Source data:
________________________

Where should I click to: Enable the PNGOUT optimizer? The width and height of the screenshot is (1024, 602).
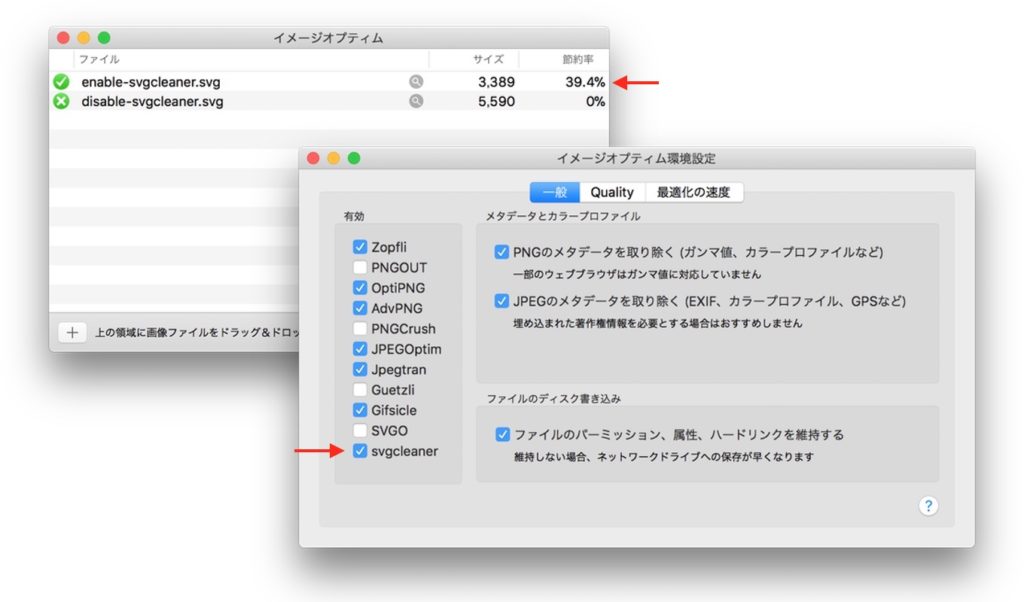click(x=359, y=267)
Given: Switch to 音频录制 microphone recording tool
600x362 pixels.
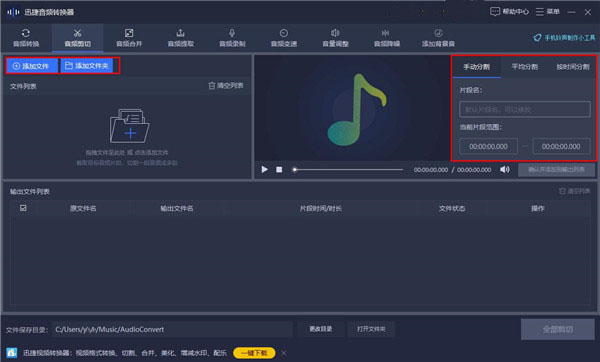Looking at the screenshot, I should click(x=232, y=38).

________________________

YOUR TASK: Please rewrite the source data rows, replacing "microphone" with "mic" and leaving everything else unchanged. Omit the pictures from your answer.

THE REPLY:
Where should I click to: Enable the PNGOUT optimizer? The width and height of the screenshot is (1024, 602).
click(x=359, y=267)
Given: Switch to 音频录制 mic recording tool
600x362 pixels.
Looking at the screenshot, I should click(x=232, y=38).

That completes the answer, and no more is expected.